Cramer helps its time-challenged clients develop and stick to a viable theme with what it calls a Message Map.

A Message Map is a document that gives event marketers an audience-centric blueprint against which every message in the show can be measured against.

Below is a snapshot of the Message Map’s five important steps to creating—and sticking to—an event theme.

 

1. Get Your Stakeholders Invested

In order for your theme to be validated and carried through your event, you need buy-in and support from your key stakeholders. If you can get them to be part of creating the theme, terrific. If not, try to get them on board quickly and then be sure to keep them informed as the show evolves. “They are the standard bearers so you have to get them all invested and aligned,” says Micarelli.

2. Give It Multiple Perspectives

In order to fully optimize your theme, you have to interpret it along multiple lines. For example, what will this theme mean to different attendee segments? What does it mean to different strategic lines, or product lines? “If ‘Insight’ is your theme, for instance, ask what insights are you bringing when you’re talking about products?” suggests Micarelli. “What are attendees walking away with and feeling like? Did it pay off on the promise you made them that they would have insights?”

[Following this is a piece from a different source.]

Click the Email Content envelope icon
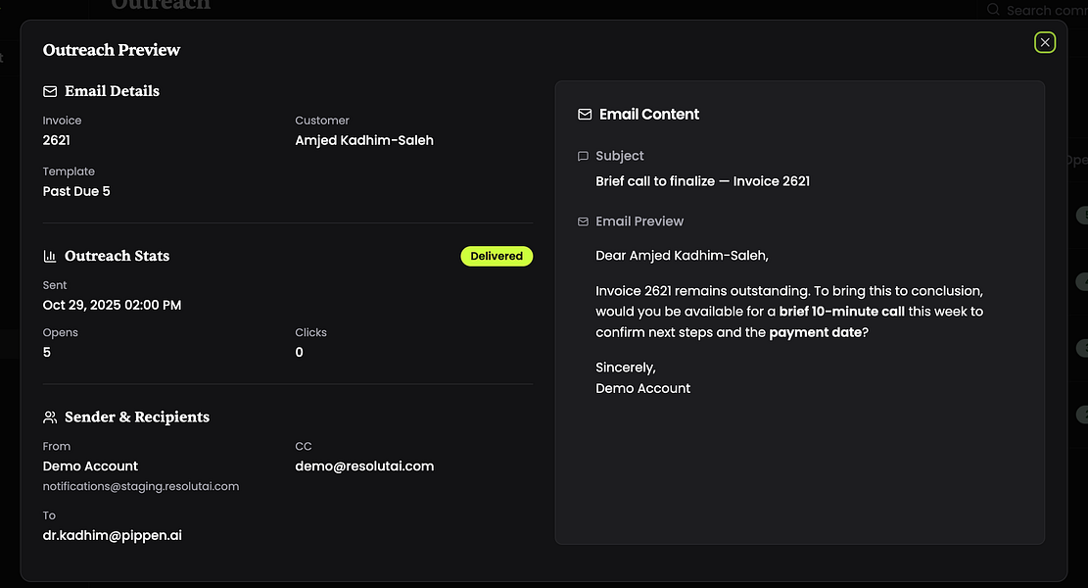1088x588 pixels. (x=585, y=115)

3. Make Sure It’s All Connected

Look at each presentation as another piece of that articulation of the theme. How are you weaving that theme through? “It doesn’t always have to be explicit,” says Micarelli. The Message Map helps clients start from a macro view and then breaks down piece-by-piece into what the theme means among different audiences (executives, influencers, users), and what it means when each audience engages with the products.

“The Message Map helps you drill down but keep the big picture in mind so you never lose sight of it,” Micarelli says. “It guides you from a keynote in a general session all the way down to the breakout where you’re going through the features and benefits, and keeps you focused on the big picture all the way through.”

4. Carry It Through

User conference attendees engage across every physical and digital touch point so make sure your theme is clearly represented throughout all of your event communications (website, digital, signage, collateral) before, during, and after the event. The Message Map helps clients consider how attendees will engage with the theme and content “today, tomorrow and in the future” as a means to develop a compelling theme they can disseminate across every channel.

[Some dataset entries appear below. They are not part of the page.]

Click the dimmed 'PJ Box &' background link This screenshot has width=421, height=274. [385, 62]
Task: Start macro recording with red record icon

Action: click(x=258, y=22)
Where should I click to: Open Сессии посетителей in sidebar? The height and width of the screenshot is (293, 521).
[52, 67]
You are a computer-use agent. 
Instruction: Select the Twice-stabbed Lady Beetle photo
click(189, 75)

5. Develop a Set of Talking Points

As you plot out your presentations, develop a set of key talking points so you can clearly articulate the points you want to make about the theme and the content. “Building your talking points early on gives speakers a leg up because it very often forms the outline for their presentation,” says Micarelli. “It also builds a pool of language for them to draw from so if they want to have a consistent way to talk about the theme, it gives them a place to start.”